I’ll say amen to that.

***

And while we’re on the topic of grotesque public figures, let us turn our attention to Ann Widdecombe MP, newly-promoted shadow minister for health. Ms Widdecombe, it will be remembered, embraced the Catholic religion a couple of years ago because she did not approve of the CoE’s acceptance of women priests. She has been assaulting us with her personal morality ever since.

We must also remember that this was the woman who stood up in Parliament when the Tories were in power, and justified Michael Howard’s policy of chaining pregnant prisoners to their hospital bed. I remember, at the time, writing to my own MP when I read that another prisoner — a man in this instance who was dying of stomach cancer —had also been chained to his bed during his final hours. Once again, Ms Widdecombe claimed this was justifiable. Ah yes, the joys of being morally superior.

The saintly MP for Maidstone naturally joined the campaign against an equal age of consent for gay men. Writing in The Daily Mail under the heading “Protect your sons from legal gay sex at 16” she describes Labour as “giving its imprimatur to sodomy at 16” and describes the Parliamentary moves towards equality as “the whole revolting business”.

Ms Widdecombe speaks contemptuously of “compassion”, saying that it now just means political correctness. She claims that it is not possible to disapprove of things you find horrible any more, and then goes on to do exactly that, at great length and in a national newspaper.

Ms Widdecombe says in an interview in The Mail that William Hague has done the right thing in getting married: “He has got engaged, he has got married and presumably — in due course — there will be a family. That’s the right progression.”

Oh is it? So why hasn’t she taken that path herself? Why is she still “a spinster” (a term she uses of herself) if she thinks marriage is the “right” way? Another “do as I say, not as I do” merchant.

She reveals that she once had a “chaste” relationship with a man at college, but was relieved when it ended.

Ms Widdecombe is presently being promoted by the right-wing press as the possible saviour of the Tory party (“darling-ised” as The Guardian puts it). She is lauded for her sense of humour and her self-deprecation. The Daily Express even thinks she may be the next Tory leader.

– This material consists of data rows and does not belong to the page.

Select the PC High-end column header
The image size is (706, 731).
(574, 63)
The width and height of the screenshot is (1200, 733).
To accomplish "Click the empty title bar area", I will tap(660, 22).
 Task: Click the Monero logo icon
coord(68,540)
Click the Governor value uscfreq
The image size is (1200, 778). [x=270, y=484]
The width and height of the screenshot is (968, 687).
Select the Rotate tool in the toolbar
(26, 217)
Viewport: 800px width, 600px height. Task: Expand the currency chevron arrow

In that case, let’s hope her lousy party never regains office.

***

Those gay Christians who thought that the Lambeth Conference was going to bring them some kind of breakthrough with the Archbishop of Canterbury must be seeing their hopes diminish by the minute. The Church Times reports that “Two bishops with opposing views on homosexuality have drafted a paper which they hope could form the basis of consensus at the Lambeth Conference this summer.”

The bishops in question are John Spong of Newark, New Jersey (pro-gay and a non-believer in most of what the Bible says) and the Reverend Peter Lee of South Africa (definitely anti).

They have produced between them what they call A Catechesis on Homosexuality (what is it with holy Joes and pretentious, inflated language — can’t they just use English, for God’s sake?) Anyway, in this “catachesis” they suggest that the Conference should “take no vote that would imply that one side or the other had won or lost the debate”. They say that if no consensus can be reached (and how could it ever be?), then “an international panel should be set up by the Archbishop of Canterbury.”

Christ, not another bleeding international panel. Just the thing for ensuring that nothing happens for at least another ten years.

But, of course, attempts at bringing peace and harmony to the Church of England can only result in further conflict. And it wasn’t long in coming. Canon Michael Saward of St Paul’s Cathedral says that the Lambeth Conference must “massively ignore whatever John Spong says.” And George Austin, the Archdeacon of York says that the plan is doomed to failure because “proponents of the gay lobby have no intention of allowing the real issue to be debated.”

What a fabulous bun-fight the Lambeth Conference is going to be (and, my dear, the frocks!).